Below are the records; extract from them the line containing "The image size is (1400, 840)." to the line containing "the 'Action definitions'", both lines included, exactly and with no pictures.

#### Information given
= Beginning of Section =

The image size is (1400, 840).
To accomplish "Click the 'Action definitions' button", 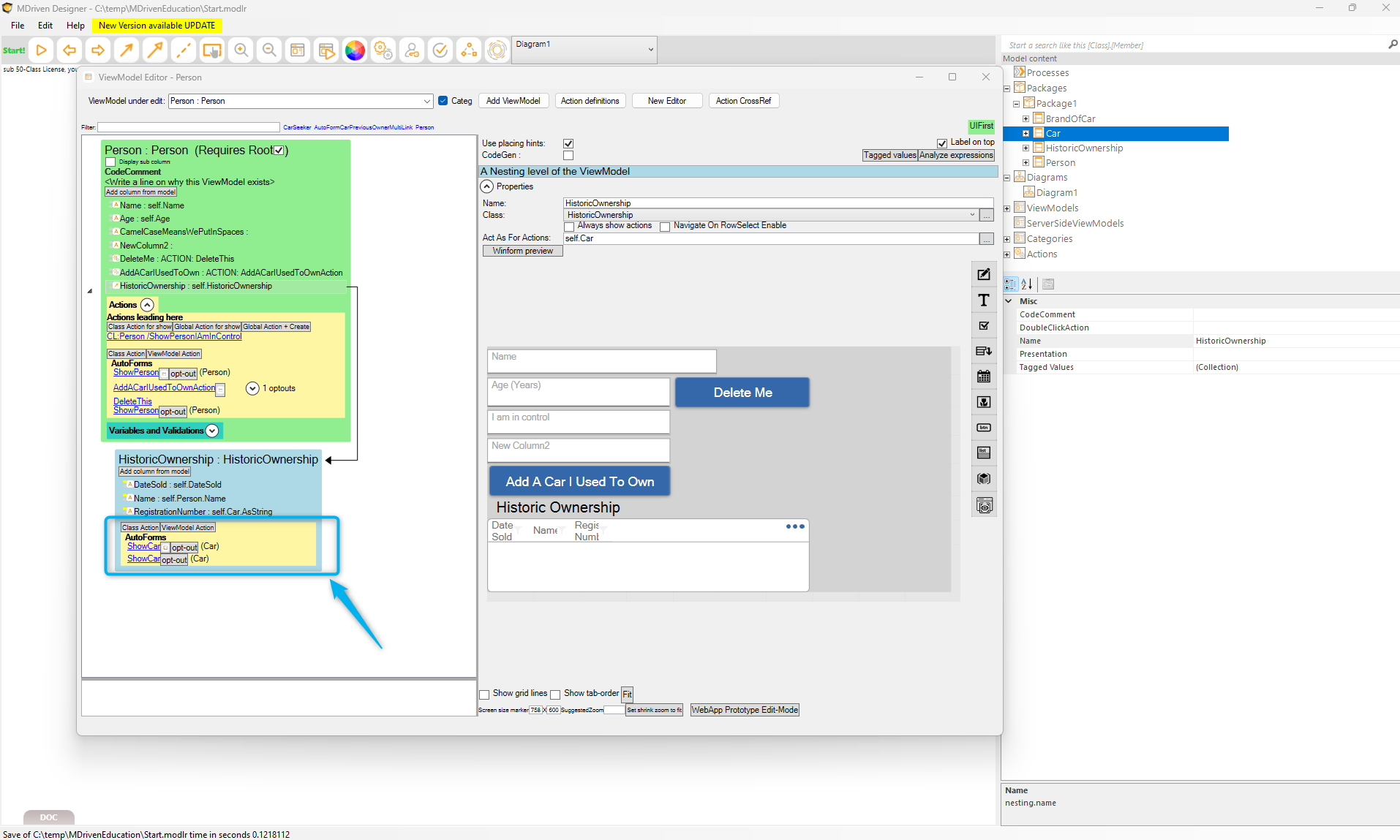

= End of Section =
= Beginning of Section =

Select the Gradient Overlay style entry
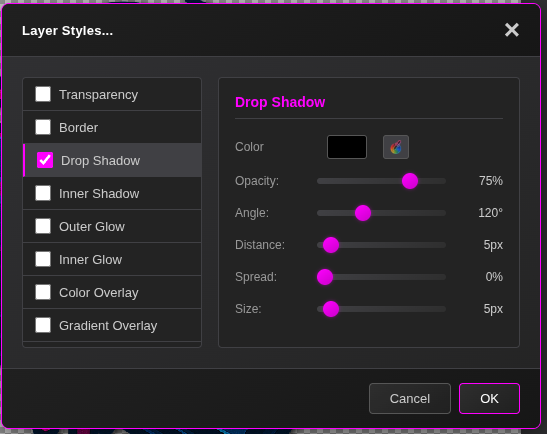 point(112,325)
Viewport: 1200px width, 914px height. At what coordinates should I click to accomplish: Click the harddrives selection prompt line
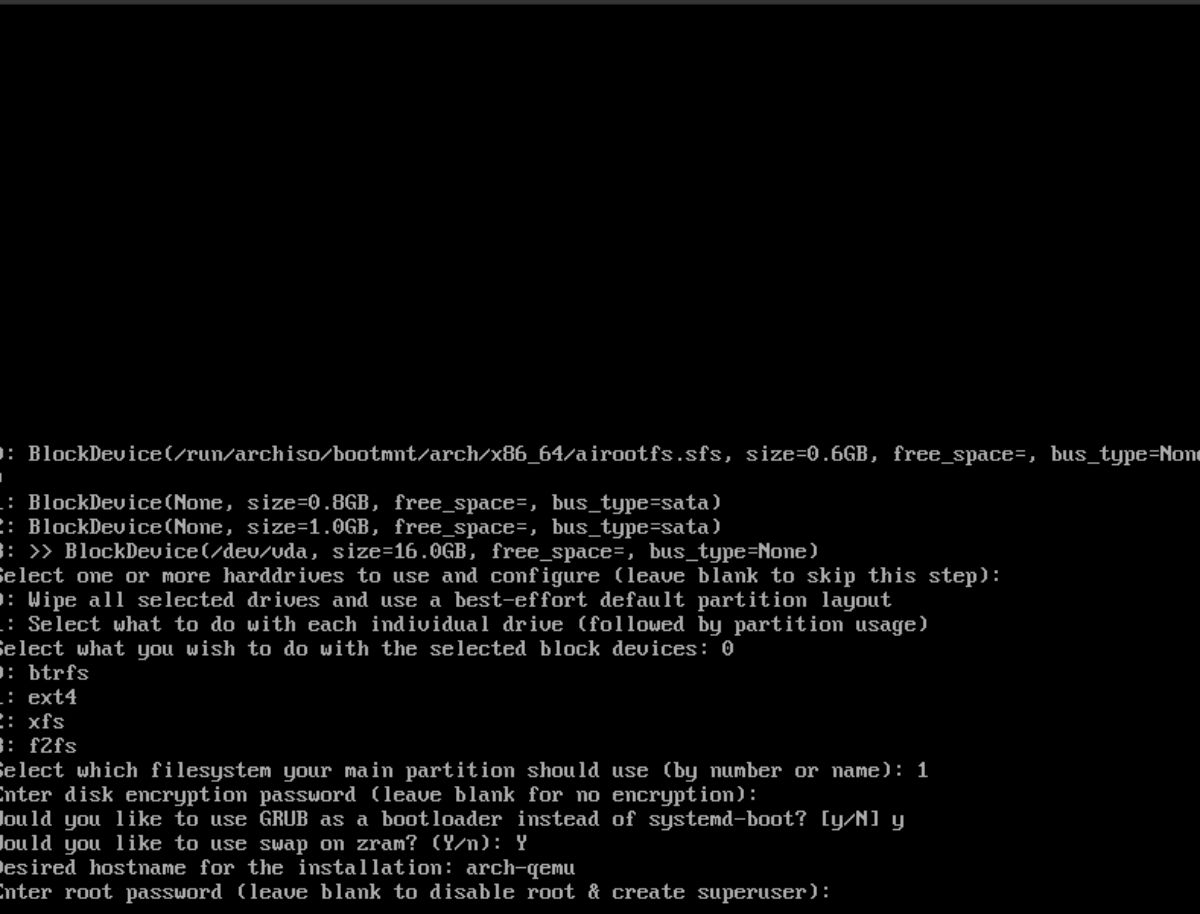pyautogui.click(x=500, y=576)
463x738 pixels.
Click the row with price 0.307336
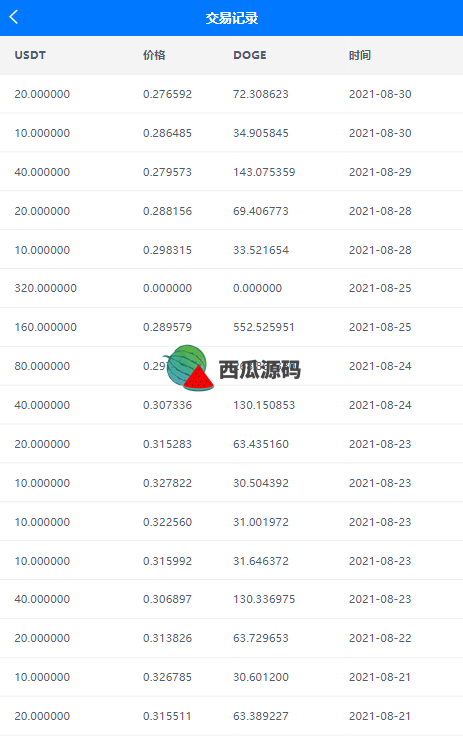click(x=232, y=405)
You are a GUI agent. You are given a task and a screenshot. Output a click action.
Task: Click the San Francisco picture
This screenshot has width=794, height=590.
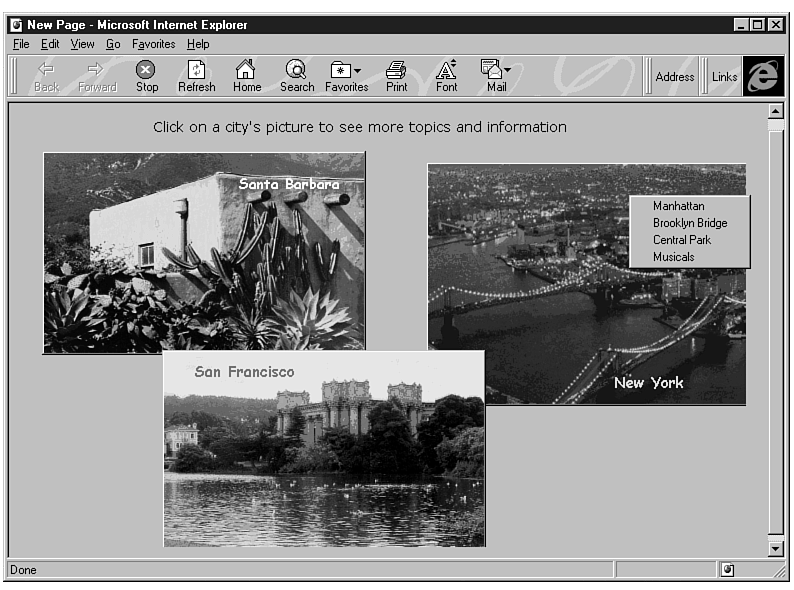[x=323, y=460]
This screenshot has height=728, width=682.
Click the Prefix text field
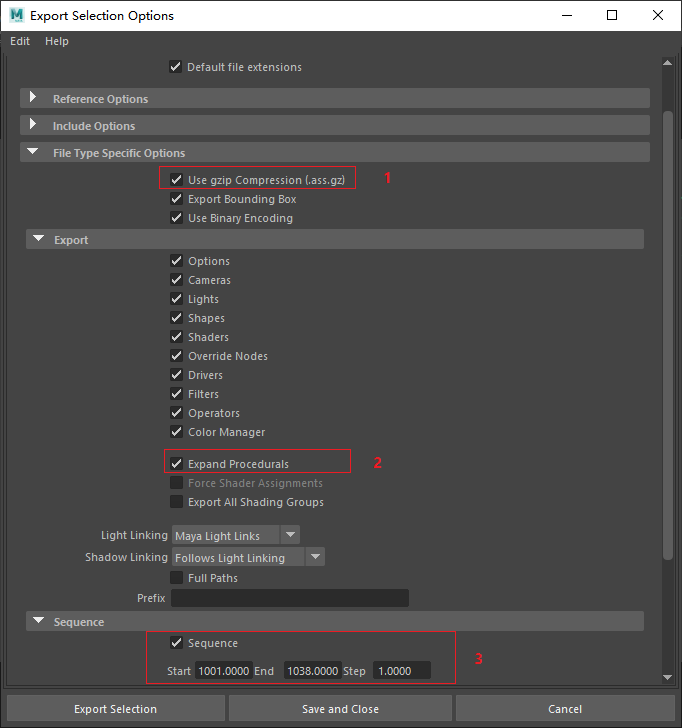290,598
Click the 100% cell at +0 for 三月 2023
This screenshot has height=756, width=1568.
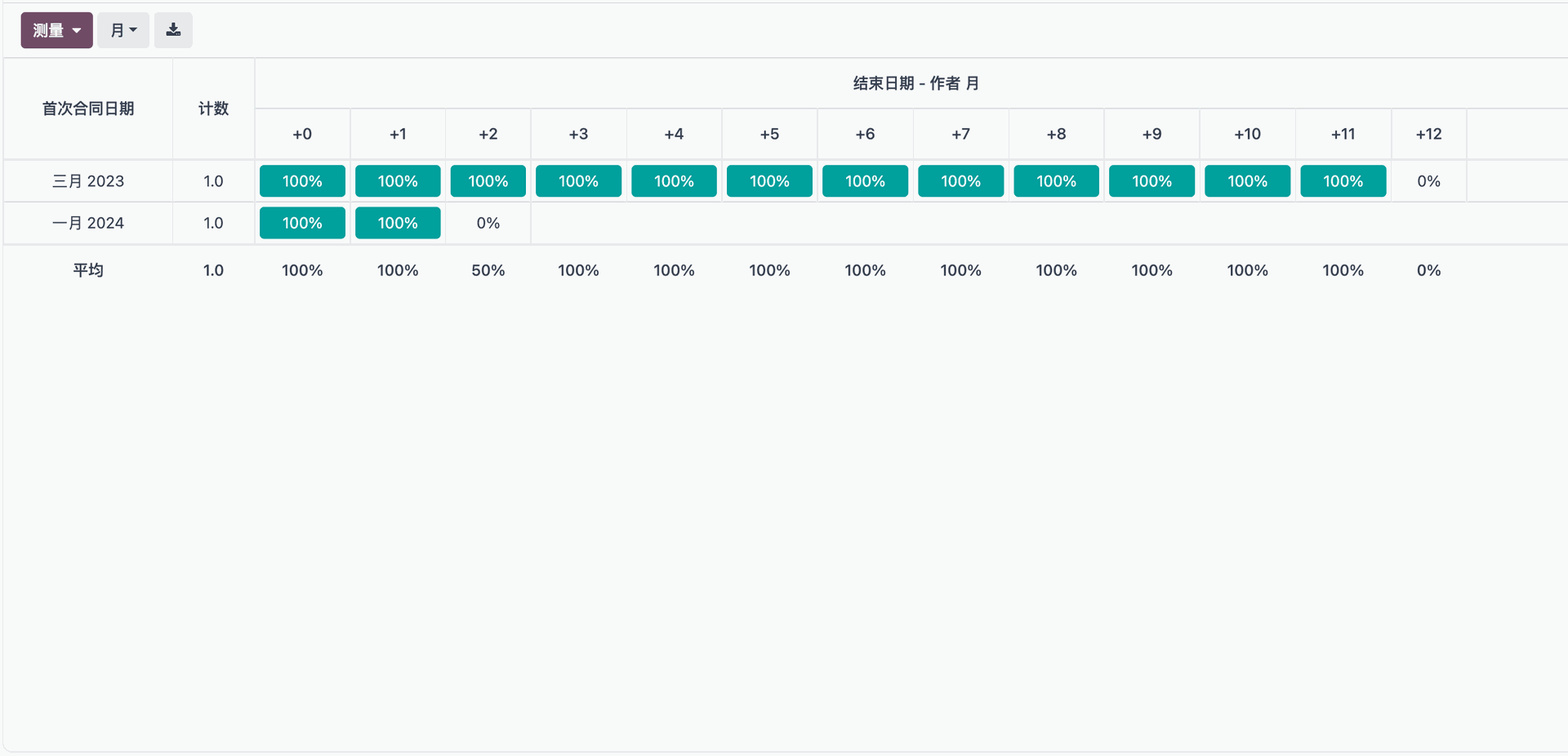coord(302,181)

= End of Section =
= Beginning of Section =

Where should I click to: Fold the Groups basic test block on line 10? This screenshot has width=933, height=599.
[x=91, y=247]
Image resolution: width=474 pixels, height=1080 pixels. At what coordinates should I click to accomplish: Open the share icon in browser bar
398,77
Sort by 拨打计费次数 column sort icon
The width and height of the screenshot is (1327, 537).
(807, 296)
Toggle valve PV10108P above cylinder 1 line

= End of Section =

#### Task output
The image size is (1400, 840).
To accomplish "Click the 'Action definitions' button", 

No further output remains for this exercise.